» **What you should do**
Look below for the line with "You are a computer-use". Retype it and every line after it to the end, exactly, but leave out the pictures.

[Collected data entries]
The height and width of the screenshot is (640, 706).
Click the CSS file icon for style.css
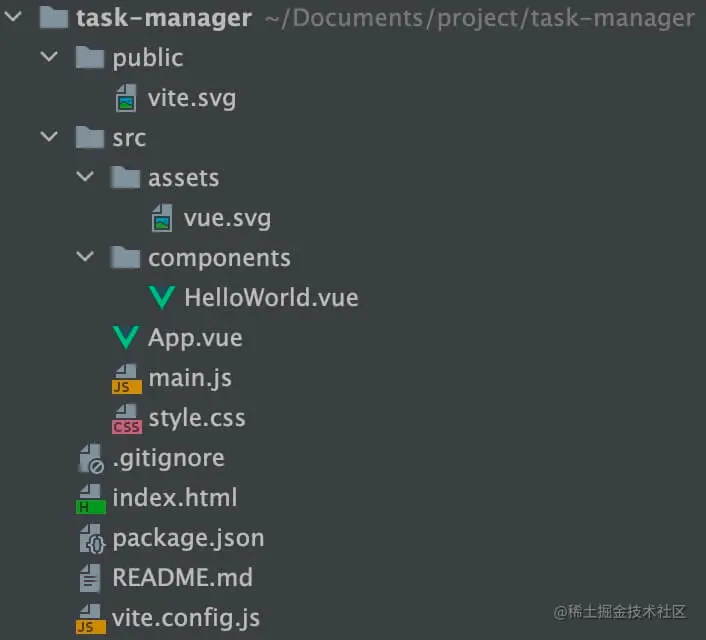[127, 419]
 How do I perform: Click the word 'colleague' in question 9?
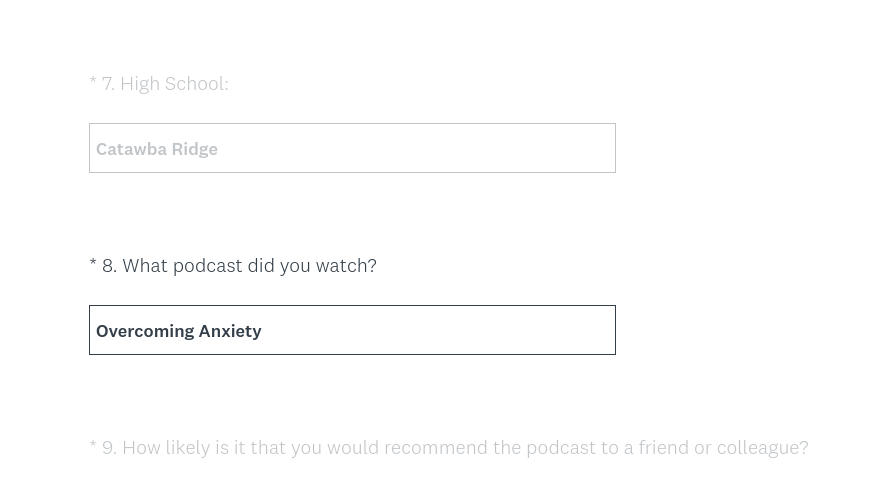[757, 447]
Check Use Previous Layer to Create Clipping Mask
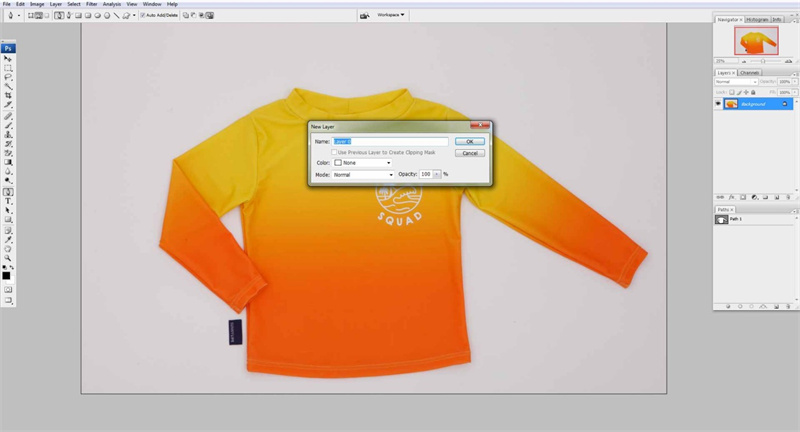 tap(335, 152)
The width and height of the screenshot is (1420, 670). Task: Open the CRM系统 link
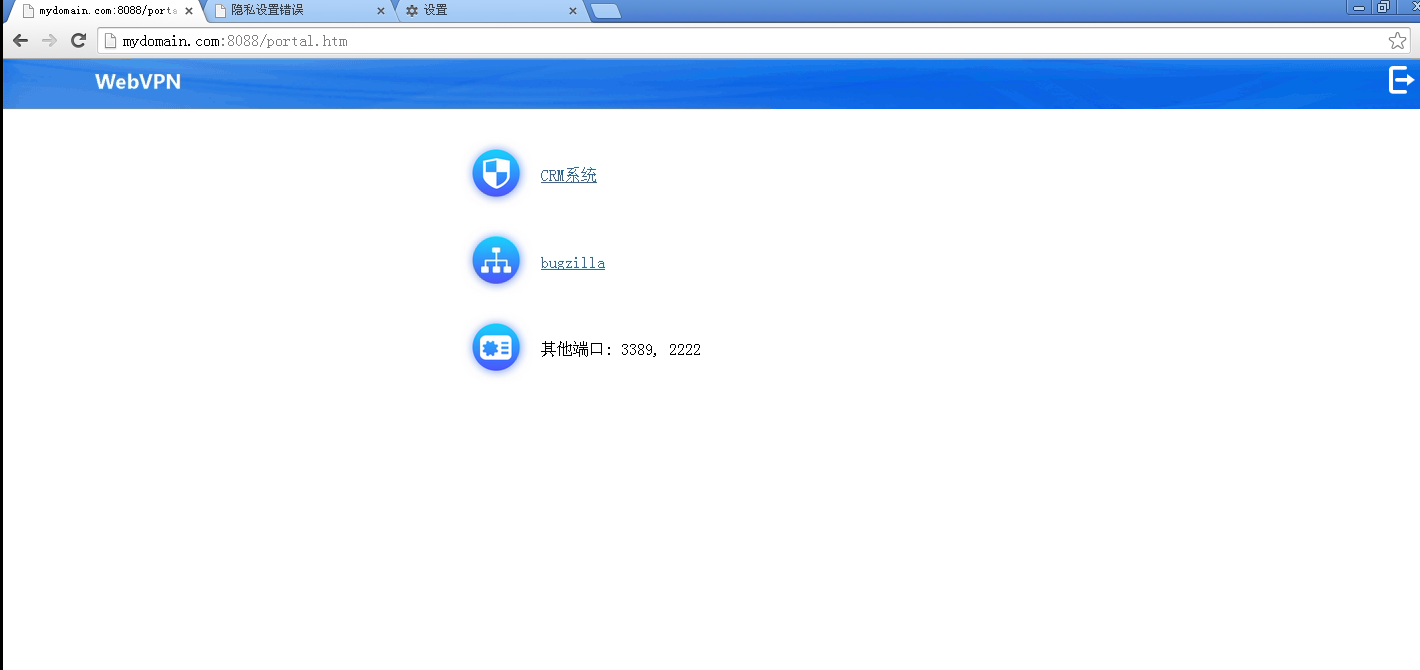tap(568, 176)
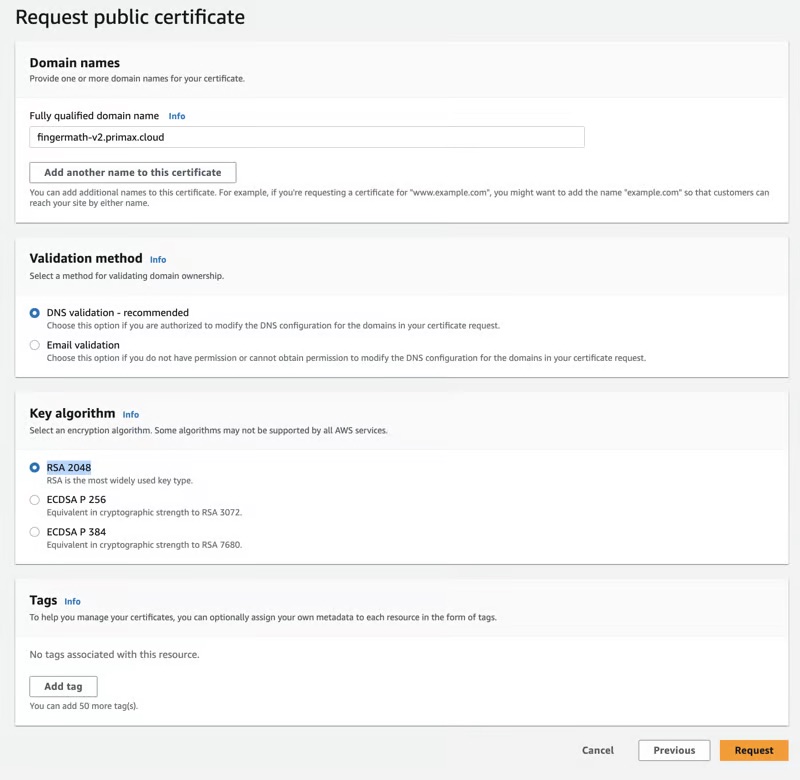Cancel the certificate request
800x780 pixels.
click(x=598, y=750)
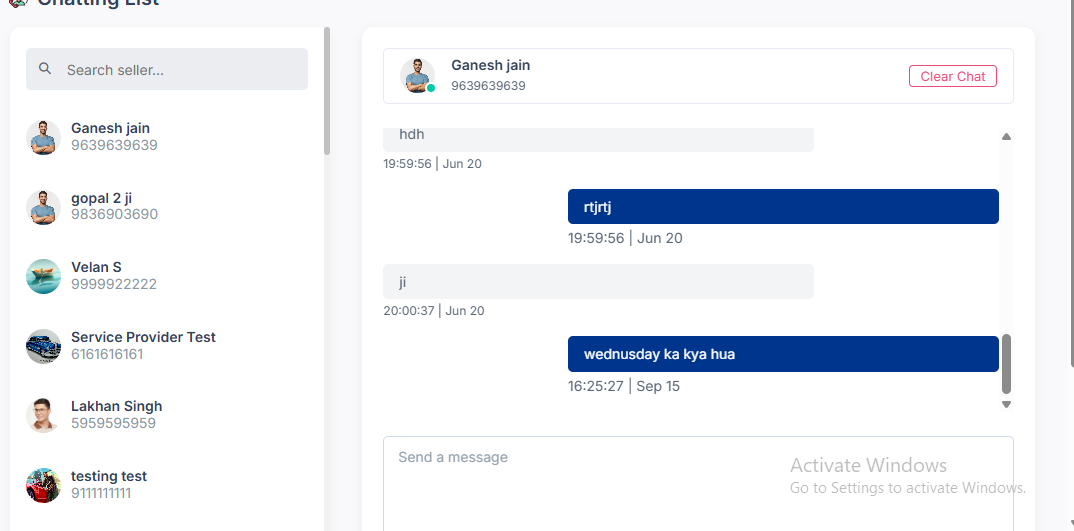
Task: Click Lakhan Singh's profile picture
Action: click(43, 415)
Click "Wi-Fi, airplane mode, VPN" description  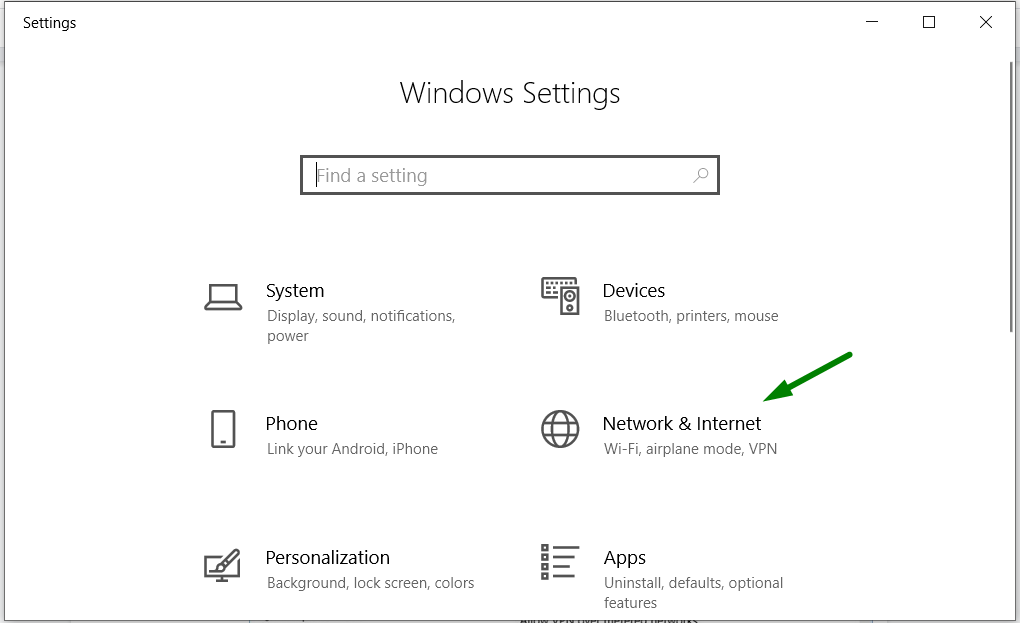690,449
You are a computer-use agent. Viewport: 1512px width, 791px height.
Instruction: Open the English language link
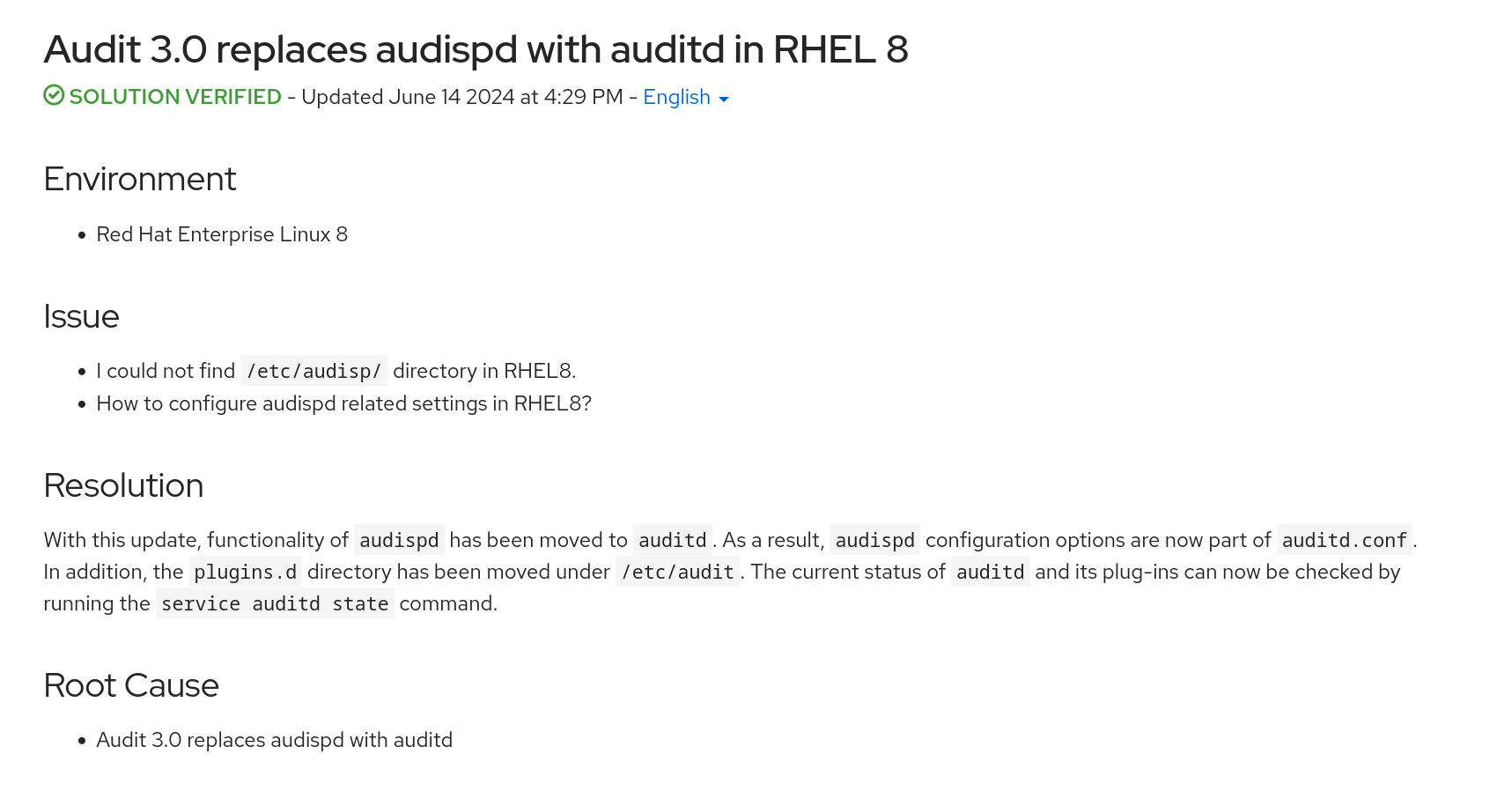point(676,97)
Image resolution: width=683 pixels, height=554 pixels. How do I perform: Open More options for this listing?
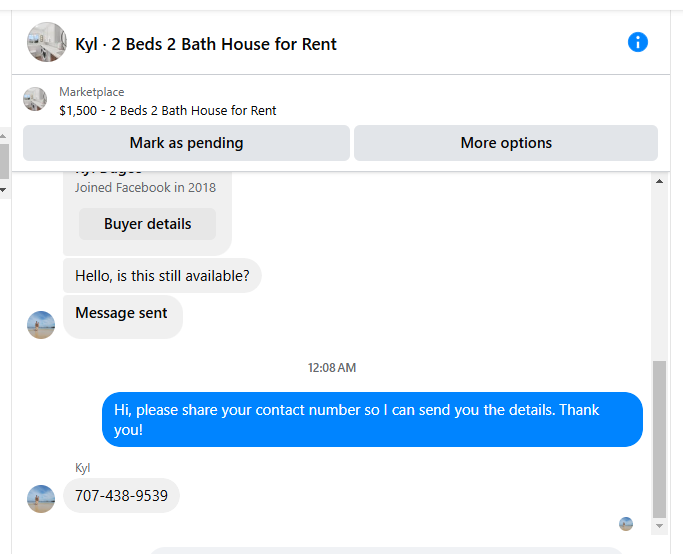506,143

» **Exercise output**
You are a computer-use agent. Viewport: 1512px width, 791px height.
Instruction: Open the English language link
point(676,97)
Image resolution: width=683 pixels, height=554 pixels. How do I perform: Open More options for this listing?
506,143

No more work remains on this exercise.